(Rødbyhavn) – Die archäologische Ausgrabung in Rødbyhavn vor der Fehmarnbelt-Verbindung endete als die größte und wichtigste steinzeitliche Ausgrabung in der dänischen Geschichte. Unüberschaubare Mengen an Funden wurden gemacht und die Qualität ist hervorragend.

„Wenn Sie sich Einzelfunde ansehen, haben wir mehrere Millionen Einzelfunde“, sagt Bjørnar Måge, Projektleiter des MuseumS Lolland-Falster. Die Funde fielen in einer solchen Eile und Fülle an, dass das Museum Lolland-Falster nicht mithalten kann. Für diese Herausforderung die Lösung zu finden, half eine Spende im Jahr 2021. Dadurch war es möglich, die Erkenntnisse mit einem internationalen Expertennetzwerk zu teilen.

Sie sind jetzt dabei, Speere, Spitzen, Knochen und andere Funde aus der Steinzeit zu untersuchen und zu analysieren, um noch mehr dänische Geschichte in Worte zu fassen. „Wir könnten das Potenzial des Materials nicht ausschöpfen, wenn wir allein damit arbeiten müssten“, sagt Bjørnar Måge.

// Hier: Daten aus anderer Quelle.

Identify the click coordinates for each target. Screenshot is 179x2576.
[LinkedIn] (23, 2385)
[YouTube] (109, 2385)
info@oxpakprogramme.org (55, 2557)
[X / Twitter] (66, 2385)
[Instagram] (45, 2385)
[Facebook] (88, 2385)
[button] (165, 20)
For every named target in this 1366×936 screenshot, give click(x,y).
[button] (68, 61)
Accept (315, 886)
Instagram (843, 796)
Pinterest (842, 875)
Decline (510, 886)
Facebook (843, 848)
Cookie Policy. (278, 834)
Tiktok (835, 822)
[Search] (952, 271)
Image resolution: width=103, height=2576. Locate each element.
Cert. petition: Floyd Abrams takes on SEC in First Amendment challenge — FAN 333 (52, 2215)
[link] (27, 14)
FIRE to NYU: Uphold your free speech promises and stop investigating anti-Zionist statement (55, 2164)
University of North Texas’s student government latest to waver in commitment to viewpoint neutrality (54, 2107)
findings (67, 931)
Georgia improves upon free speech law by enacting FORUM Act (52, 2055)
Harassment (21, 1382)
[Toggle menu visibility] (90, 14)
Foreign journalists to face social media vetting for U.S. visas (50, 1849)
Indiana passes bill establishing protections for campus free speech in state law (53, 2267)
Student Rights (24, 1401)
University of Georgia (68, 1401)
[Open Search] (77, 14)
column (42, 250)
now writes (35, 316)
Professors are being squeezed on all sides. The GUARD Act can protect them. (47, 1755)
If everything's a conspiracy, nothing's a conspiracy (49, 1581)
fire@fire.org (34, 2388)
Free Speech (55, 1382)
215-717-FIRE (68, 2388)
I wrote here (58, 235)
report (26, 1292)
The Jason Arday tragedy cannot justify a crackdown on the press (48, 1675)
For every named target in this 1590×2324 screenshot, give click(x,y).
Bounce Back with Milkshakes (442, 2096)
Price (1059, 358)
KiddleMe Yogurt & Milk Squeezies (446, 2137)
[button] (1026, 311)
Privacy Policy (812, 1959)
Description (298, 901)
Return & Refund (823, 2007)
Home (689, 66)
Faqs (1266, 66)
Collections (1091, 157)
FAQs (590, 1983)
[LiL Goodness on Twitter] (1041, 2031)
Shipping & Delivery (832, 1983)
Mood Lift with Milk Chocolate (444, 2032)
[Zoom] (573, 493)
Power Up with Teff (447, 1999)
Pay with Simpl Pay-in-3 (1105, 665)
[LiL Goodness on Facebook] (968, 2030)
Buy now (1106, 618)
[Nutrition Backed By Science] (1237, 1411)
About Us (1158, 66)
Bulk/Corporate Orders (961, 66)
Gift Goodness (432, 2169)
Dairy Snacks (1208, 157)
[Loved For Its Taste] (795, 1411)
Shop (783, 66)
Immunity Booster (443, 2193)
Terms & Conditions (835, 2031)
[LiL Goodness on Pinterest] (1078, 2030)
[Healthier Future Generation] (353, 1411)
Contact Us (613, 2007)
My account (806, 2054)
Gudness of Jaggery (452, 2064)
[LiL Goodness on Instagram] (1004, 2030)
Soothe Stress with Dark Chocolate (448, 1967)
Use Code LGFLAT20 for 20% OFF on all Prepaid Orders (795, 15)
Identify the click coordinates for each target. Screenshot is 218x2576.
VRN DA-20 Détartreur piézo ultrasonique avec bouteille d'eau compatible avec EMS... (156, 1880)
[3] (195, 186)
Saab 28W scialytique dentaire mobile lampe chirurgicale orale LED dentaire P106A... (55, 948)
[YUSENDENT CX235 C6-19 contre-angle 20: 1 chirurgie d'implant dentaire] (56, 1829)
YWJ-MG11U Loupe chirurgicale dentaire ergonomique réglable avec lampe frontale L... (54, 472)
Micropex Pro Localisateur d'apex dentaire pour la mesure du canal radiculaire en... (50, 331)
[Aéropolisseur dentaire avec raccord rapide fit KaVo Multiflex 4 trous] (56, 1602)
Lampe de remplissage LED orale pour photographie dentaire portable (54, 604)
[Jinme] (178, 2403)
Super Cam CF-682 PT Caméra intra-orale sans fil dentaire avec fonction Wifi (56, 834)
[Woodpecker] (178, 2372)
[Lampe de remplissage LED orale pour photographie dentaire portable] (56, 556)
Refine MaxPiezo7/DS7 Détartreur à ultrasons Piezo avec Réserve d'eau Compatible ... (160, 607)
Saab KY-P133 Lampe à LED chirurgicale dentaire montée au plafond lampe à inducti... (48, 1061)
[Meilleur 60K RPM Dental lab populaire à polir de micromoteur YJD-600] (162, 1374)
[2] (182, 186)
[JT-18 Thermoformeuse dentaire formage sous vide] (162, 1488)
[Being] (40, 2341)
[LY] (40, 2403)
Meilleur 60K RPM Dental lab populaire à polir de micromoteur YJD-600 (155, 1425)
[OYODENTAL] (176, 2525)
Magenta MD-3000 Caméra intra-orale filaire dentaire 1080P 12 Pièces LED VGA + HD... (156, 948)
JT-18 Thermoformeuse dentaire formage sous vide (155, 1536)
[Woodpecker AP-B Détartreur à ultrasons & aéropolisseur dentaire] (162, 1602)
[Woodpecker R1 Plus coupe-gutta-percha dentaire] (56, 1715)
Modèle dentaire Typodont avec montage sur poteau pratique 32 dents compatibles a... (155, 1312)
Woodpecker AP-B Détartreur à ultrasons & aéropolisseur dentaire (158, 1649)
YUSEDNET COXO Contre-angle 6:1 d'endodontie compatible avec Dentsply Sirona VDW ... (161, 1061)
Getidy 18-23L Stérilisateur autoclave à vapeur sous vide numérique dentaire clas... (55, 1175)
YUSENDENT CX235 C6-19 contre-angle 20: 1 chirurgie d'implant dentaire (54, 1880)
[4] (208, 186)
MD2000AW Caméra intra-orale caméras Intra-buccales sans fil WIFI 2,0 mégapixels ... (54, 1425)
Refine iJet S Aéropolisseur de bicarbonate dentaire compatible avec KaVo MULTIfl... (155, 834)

Daniel Gross, Forschungskoordinator des Museums Lolland-Falster.
Foto: Peter Kryger – TV2 ØST

Das Netzwerk besteht aus 32 Forschern aus acht verschiedenen Ländern.“Unser Ziel mit dem Netzwerk ist es, aus dem Material, das wir haben, die bestmögliche Wissenschaft und die bestmöglichen Ergebnisse zu erzielen. Natürlich sind wir das Zentrum, aber alle anderen sind auch miteinander verbunden“, sagt Daniel Gross, Forschungskoordinator des Museums Lolland-Falster

Nicht nur Archäologen und Steinzeitexperten haben den großen Fund unter die Lupe genommen. Es sind auch Forscher mit Fachrichtungen auf danderen Gebieten. Mikael Rothstein, Religionshistoriker an der Syddansk Universitet (Universität Süddänemark), ist einer von ihnen. Er weiß nicht viel über Feuersteinmesser und Pfostenlöcher, aber er erforscht seit Jahren die Religion unter Jägern und Sammlern.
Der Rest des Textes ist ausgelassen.